» GIVEN PASSAGE:
Application-Specific Near-Cache Accelerators: Domain-specialized accelerators (e.g., stencil units in Casper (Denzler et al., 2021)) integrate tightly with LLC slices, performing stream-based, vectorized operations on data mapped for spatial locality. Such units demonstrate significant area- and energy-efficiency gains, up to 37× in performance-per-area relative to standard GPUs (in the stencil kernel domain), and support regular “hash-based” or round-robin data mapping.
Hardware-Managed Cache Data Placement: Hardware logic, such as programmable or hashed slice selectors, ensures spatially correlated data is loaded into the same slice to maximize the benefit of near-cache computation and support unaligned or strided data access needs.

The convergence of compute and cache slices is especially impactful for bandwidth-bound and memory-intensive workloads, including cryptography, deep learning, and scientific simulations, enabling dramatic gains in speed and energy efficiency.

5. Applications and Performance Implications

The near-cache-slice paradigm manifests in diverse contexts:

Scientific and Large-Scale Data-Parallel Computing: Enhanced stencil, matrix, and dense linear algebra workloads—critical in weather modeling, PDE solvers, and neural network training—show strong gains via cache-conscious decomposition and cache-integrated accelerators (Paulino et al., 2015, Denzler et al., 2021, Asgari et al., 2018).
Cloud, Edge, and In-Network Caching: Elastic, slice-based caching with serverless function pools (e.g., InfiniCache) enables pay-per-use, large-object caching with fault tolerance via erasure coding and dynamic backup (Wang et al., 2020). Joint traffic-resource allocation and adaptive request routing maximize resource utilization, reduce latency, and adapt to workload variability (Chu et al., 2017, Rashid et al., 7 Nov 2024).
Multi-Tenant Content Delivery: Sliced and virtualized caches paired with ICN/CDN integration enable region-optimized content delivery, reducing core network traffic and serving most requests within the edge domain (Benkacem et al., 2022).
Edge Inference and Federated/Collaborative Caching: Client-adaptive caching with cross-client global updates and per-class frequency/recency scoring dramatically reduces inference latency (23–45%) with accuracy maintained within 3% (Liang et al., 28 Nov 2024).
Graph and Irregular Data Processing: Slicing feature matrices in GCN accelerators improves working set locality, lowering miss rates and yielding 1.46–1.73× higher throughput versus previous approaches—without hand-tuned tile parameterization (Yoo et al., 2023).
Post-Quantum and Classical Cryptography: In situ cryptographic operations over large PQC key structures, enabled via bitline computing and direct-virtual addressing, mitigate bandwidth limitations and offload computation from general-purpose cores (Zhang et al., 27 Sep 2025).

Consistently, performance improvements are due to reduced data movement, better exploitation of cache and memory locality, and more balanced hardware utilization. Depending on the domain and hardware configuration, performance improvements vary from 1.5× (scientific/GCN) to over 80× (CNNs in ARCANE on 8-bit data) and power efficiency of 747 GFLOPs/J (LSTM training in memory slices (Asgari et al., 2018)).

» DATA BLOCK:
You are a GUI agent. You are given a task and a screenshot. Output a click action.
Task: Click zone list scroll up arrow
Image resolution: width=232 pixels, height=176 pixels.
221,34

» YOUR OBJECTIVE:
Answer these using the passage on near-cache computing:
1. Relative to standard GPUs, up to what factor do stencil units like those in Casper improve performance-per-area?
2. By what range does client-adaptive caching at the edge reduce inference latency?
3. What power efficiency is reported for LSTM training in memory slices?

» ANSWER TO THE TASK:
1. Up to 37×.
2. 23–45%.
3. 747 GFLOPs/J.